Document segment –
Kapò () is a 1960 Italian film about the Holocaust directed by Gillo Pontecorvo. It was nominated for the Academy Award as Best Foreign Language Film. It was an Italian-French co-production filmed in Yugoslavia.

Plot
Naive 14-year-old Edith (Susan Strasberg) and her Jewish parents are sent to a concentration camp, where the latter are killed. Sofia (Didi Perego), an older, political prisoner, and a kindly camp doctor save her from a similar fate by giving her a new, non-Jewish identity, that of the newly dead Nichole Niepas.

As time goes by, she becomes hardened to the brutal life. She first sells her body to a German guard in return for food. She becomes fond of another guard, Karl (Gianni Garko). The fraternization helps her become a kapo, one of those put in charge of the other prisoners. She thrives while the idealistic Sofia grows steadily weaker.

When she falls in love with Sascha (Laurent Terzieff), a Russian prisoner of war, Edith is persuaded to play a crucial role in a mass escape, turning off the power. Most of the would-be escapees are killed, but some get away. Edith is not one of them. As she lies dying, she tells Karl, "They betrayed us, Karl, they betrayed both of us." She dies saying the traditional Jewish prayer Shema Yisrael.

Entries on target coordinates –
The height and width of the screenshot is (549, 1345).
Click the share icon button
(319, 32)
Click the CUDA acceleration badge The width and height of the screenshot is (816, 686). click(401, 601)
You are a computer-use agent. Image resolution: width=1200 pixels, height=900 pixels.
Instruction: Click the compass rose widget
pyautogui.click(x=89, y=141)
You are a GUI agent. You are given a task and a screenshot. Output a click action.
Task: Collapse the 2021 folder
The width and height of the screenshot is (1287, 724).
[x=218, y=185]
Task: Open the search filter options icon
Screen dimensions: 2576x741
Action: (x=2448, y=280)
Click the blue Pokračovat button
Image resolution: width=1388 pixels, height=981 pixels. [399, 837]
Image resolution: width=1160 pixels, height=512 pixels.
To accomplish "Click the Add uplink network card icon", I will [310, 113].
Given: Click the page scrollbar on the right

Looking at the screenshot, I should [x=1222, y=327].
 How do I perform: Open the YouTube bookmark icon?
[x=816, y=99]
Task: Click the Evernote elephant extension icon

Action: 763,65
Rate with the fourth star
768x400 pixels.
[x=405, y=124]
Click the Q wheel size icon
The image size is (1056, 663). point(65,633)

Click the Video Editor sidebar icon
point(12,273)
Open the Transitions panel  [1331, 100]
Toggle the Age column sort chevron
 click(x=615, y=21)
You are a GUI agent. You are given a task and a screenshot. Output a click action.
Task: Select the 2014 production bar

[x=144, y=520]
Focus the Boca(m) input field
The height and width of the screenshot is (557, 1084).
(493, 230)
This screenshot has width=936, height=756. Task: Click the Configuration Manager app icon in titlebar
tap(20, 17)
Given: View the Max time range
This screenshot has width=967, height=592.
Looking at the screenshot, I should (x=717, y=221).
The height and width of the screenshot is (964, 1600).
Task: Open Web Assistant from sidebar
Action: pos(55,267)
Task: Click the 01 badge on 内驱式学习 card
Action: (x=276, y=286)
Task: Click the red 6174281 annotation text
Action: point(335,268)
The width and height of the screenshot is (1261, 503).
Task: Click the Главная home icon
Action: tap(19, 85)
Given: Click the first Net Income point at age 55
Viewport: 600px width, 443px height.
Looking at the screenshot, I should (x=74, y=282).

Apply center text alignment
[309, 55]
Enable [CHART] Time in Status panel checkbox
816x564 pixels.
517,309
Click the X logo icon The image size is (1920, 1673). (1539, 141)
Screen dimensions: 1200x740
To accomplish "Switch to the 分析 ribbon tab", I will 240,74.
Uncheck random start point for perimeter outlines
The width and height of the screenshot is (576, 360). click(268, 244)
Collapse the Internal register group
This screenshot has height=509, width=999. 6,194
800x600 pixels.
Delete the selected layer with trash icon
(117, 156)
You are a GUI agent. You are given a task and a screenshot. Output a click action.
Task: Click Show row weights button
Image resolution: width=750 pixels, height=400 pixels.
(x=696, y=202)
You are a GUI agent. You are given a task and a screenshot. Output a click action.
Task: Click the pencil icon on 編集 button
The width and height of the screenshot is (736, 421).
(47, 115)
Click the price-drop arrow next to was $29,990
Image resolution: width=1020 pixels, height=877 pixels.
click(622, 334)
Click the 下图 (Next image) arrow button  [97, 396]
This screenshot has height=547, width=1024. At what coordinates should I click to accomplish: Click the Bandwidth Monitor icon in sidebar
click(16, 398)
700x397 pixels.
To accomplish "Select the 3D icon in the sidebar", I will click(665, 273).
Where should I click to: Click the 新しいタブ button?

Set exercise – Please list every actor named in the Kapò article.

Task result – Susan Strasberg, Didi Perego, Gianni Garko, Laurent Terzieff